Influence of cage distortions on the electronic structure and optical properties of ${\mathrm{Ba}}_6{\mathrm{Ge}}_{25}$

Measurements of the optical conductivity on ${\mathrm{Ba}}_6{\mathrm{Ge}}_{25}$ reveal a shift of optical spectral weights towards higher energies, as temperature is lowered below the structural phase transition. This behavior may be understood from the structural modifications revealed from the new structure refinements of x-ray diffraction data from high quality single crystals. Apart from Ba atoms, some Ge cage atoms are also shifted into distant split sites below the phase transition. In this way one covalent bond is broken between the corresponding Ge atoms and they become threefold bonded. Electronic band structure calculations for the low symmetry ordered model show that the bond breaking causes a shifting of three bands from the conduction to the valence region.

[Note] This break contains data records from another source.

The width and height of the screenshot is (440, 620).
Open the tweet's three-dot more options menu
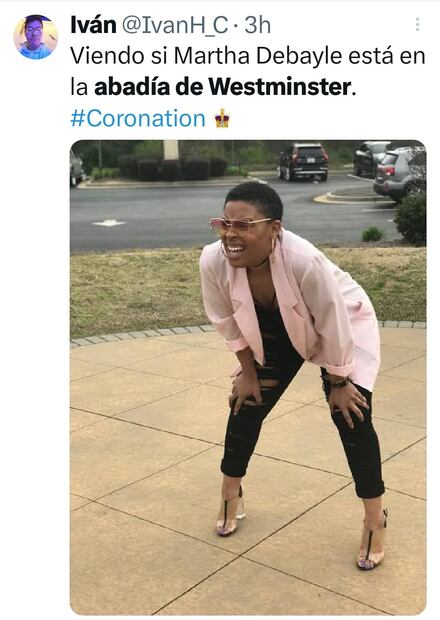coord(417,25)
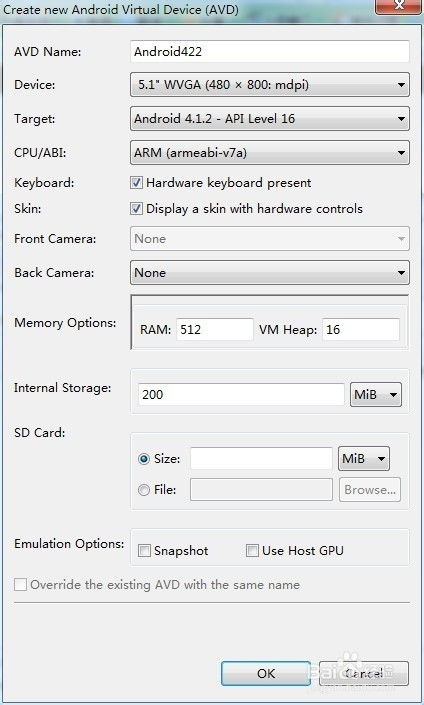Click the SD Card size input field
424x705 pixels.
coord(261,459)
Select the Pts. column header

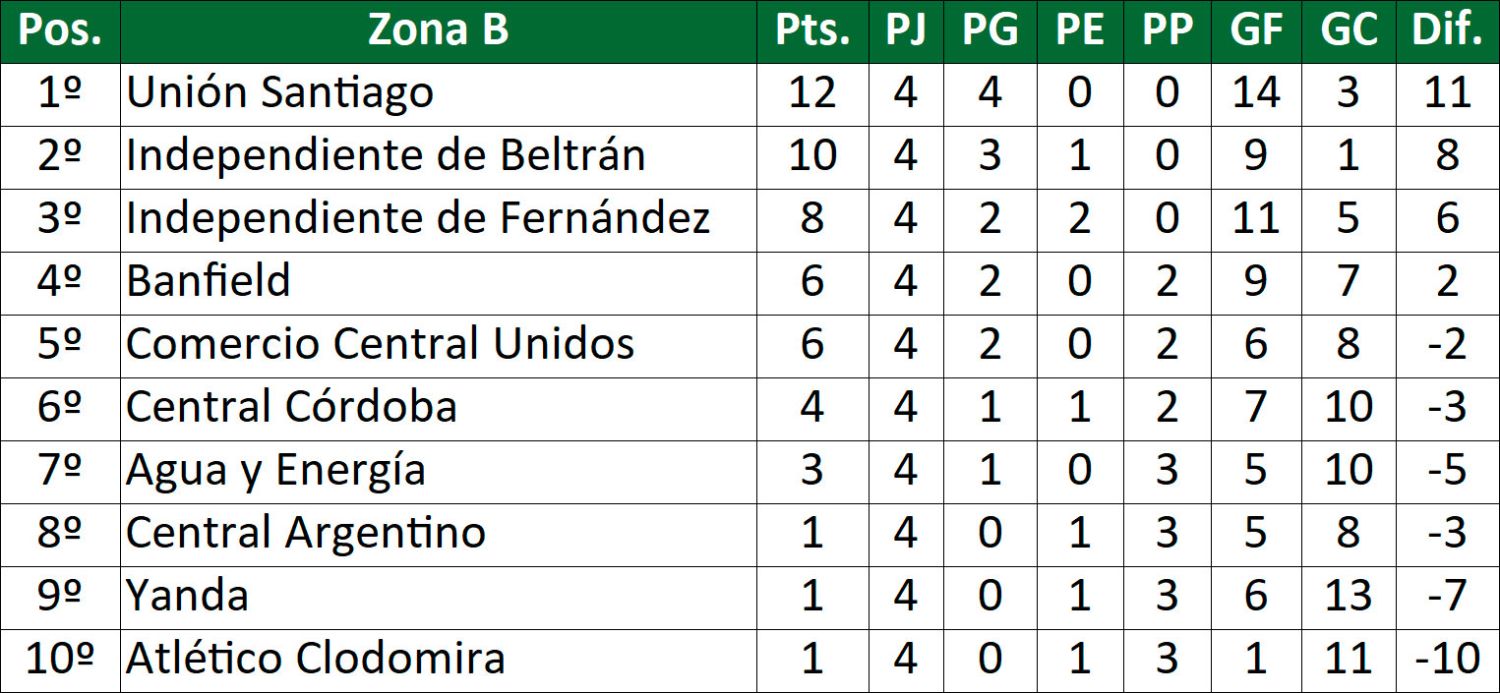(812, 31)
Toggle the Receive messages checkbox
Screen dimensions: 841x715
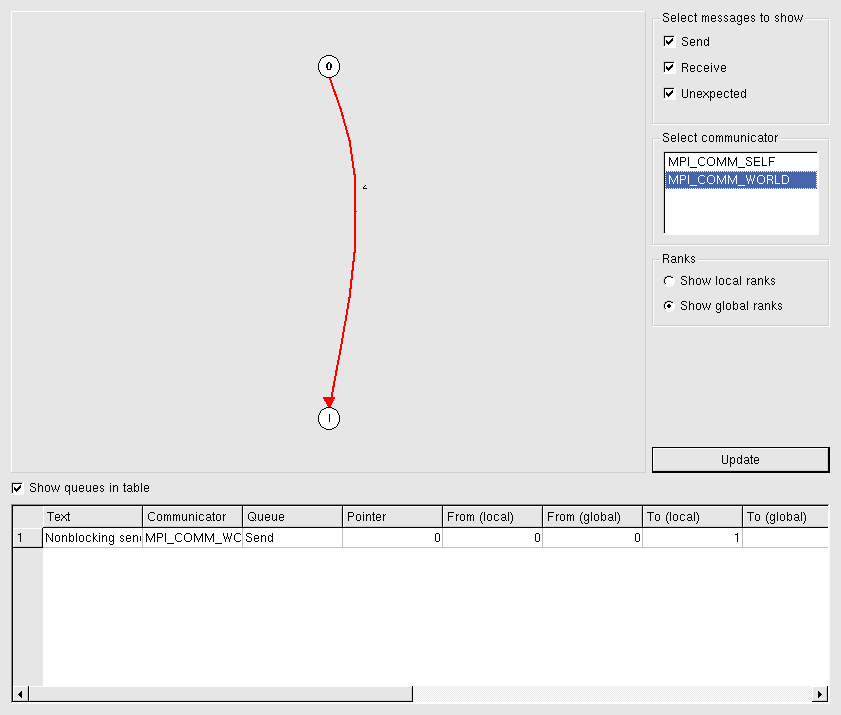669,68
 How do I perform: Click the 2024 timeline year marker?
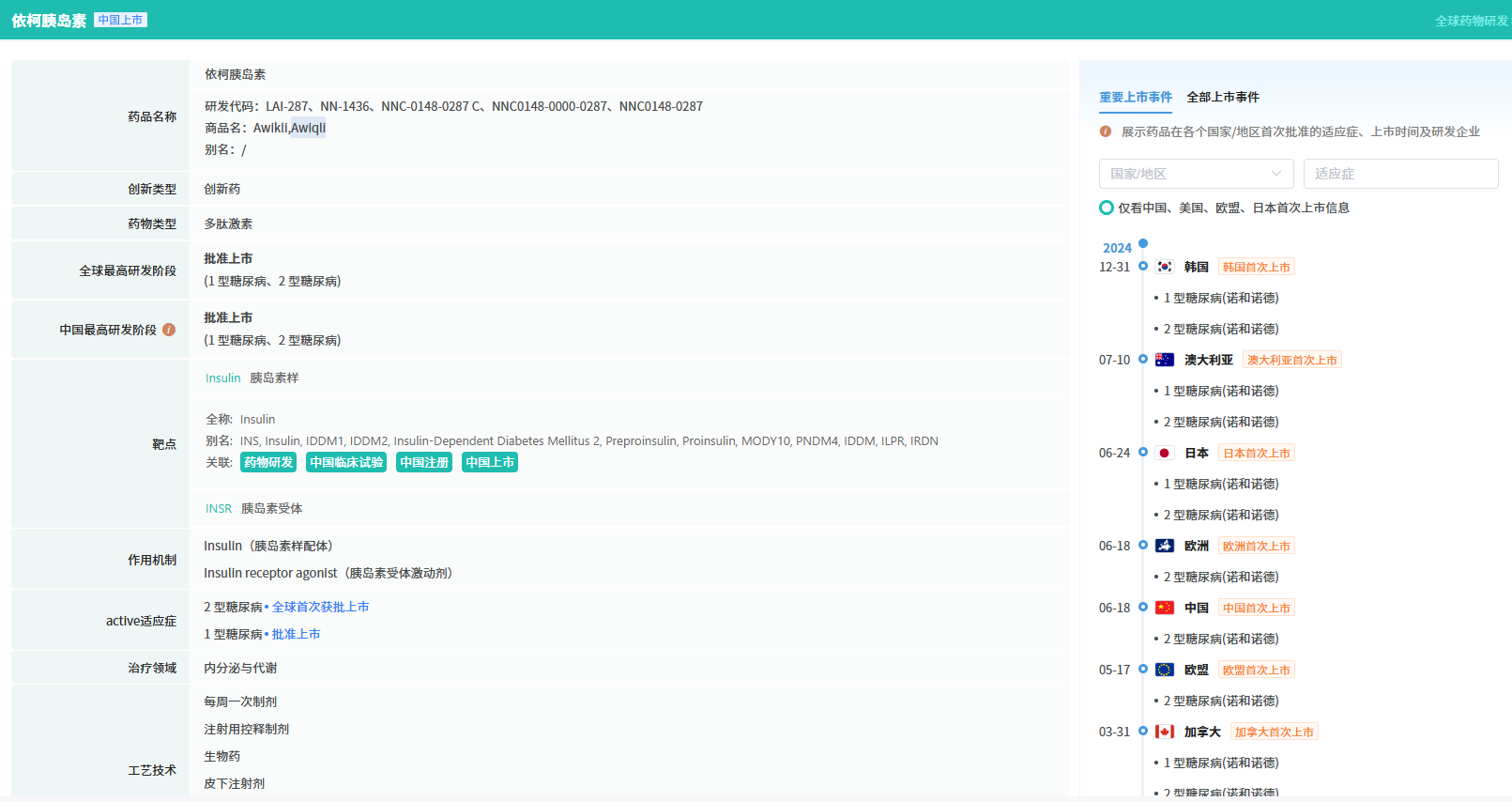click(x=1117, y=248)
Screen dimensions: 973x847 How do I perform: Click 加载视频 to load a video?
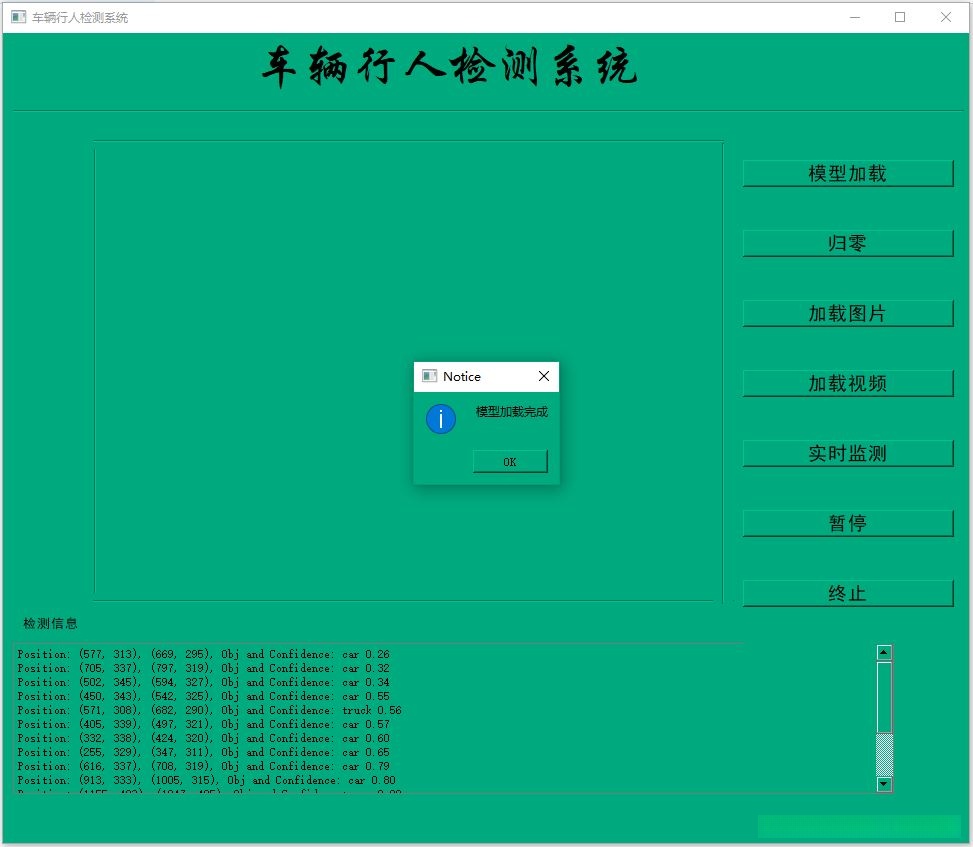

This leads to a shifting of optical spectral weights towards higher energies, which is in agreement with the experimental data.

Figure 1

The environment of Ge(4-4) in the space group $R3$. Ge atoms are represented by small circles, while Ba’s are represented by gray spheres. The bi-pyramid around Ge(4-4) is formed by Ba(1-2), Ba(1-3), and Ba(3-1) in the basal plane, and Ba(2-4) and Ba(2-2) on the apices. The arrows denote the shifting of the Ge(4-4) and Ba(2-4) to their corresponding split sites. As Ge(4-4) is shifted to one of the split sites, the covalent bond $[\mathrm{Ge}\left(4\text{−}4\right)-\mathrm{Ge}\left(6\text{−}3\right)]$ is broken. The Ge atoms most affected by bond breaking are denoted by black spheres. The dashed lines denote the connections to Ba atoms which, apart from Ge atoms, contribute mostly to the partial DOS of the three shifted bands (see Fig. 3).

Figure 2

(Color online.) The electronic band structures for the HT (above) and LT (below) structural models. The three bands on the bottom of the conduction region in the HT model, denoted by bold (blue) lines, are shifted onto the top of the valence region in the LT model. The reduction of the DOS at the Fermi level, from $61{\mathrm{eV}}^{-1}$ per unit cell for the HT model to $39{\mathrm{eV}}^{-1}$ per unit cell for the LT model, may be seen in the right part of the figure.

Figure 3

The $l$-projected DOS around the region of three shifted bands: Ge $4p$ states and Ba $5d$ states are shown. The contributions from the three bands are shaded black and the rest gray. The contributions from the atoms in the cluster shown in Fig. 1 are presented. Left: Hypothetical structure, where only the Ge(4-4) atom is moved to one of the split sites, and all other atoms are left in their average symmetrical positions. The strongest contributions come from the atoms in the cluster. The large contribution from the Ba(2-4) is due to the fact that Ge(4-4) comes close to Ba(2-4), whose atomic sphere is large. Right: LT model. The only distinctively pronounced contributions come from Ge(6-3) and its neighbor Ge(5-5). The contributions from the other atoms in the cluster are diminished, in comparison with the structure from the left figure. This indicates a stronger hybridization with other states.

Figure 4

The optical conductivity of ${\mathrm{Ba}}_6{\mathrm{Ge}}_{25}$ above $(T=250\mathrm{K})$ and below $(T=170\mathrm{K})$ the structural phase transition. A shift of spectral weights towards higher energies occurs below the phase transition.

Figure 5

The theoretical calculation of the absorptive part of the optical conductivity, based on band structure calculations for the average symmetry HT model and the low symmetry LT model (below the phase transition temperature).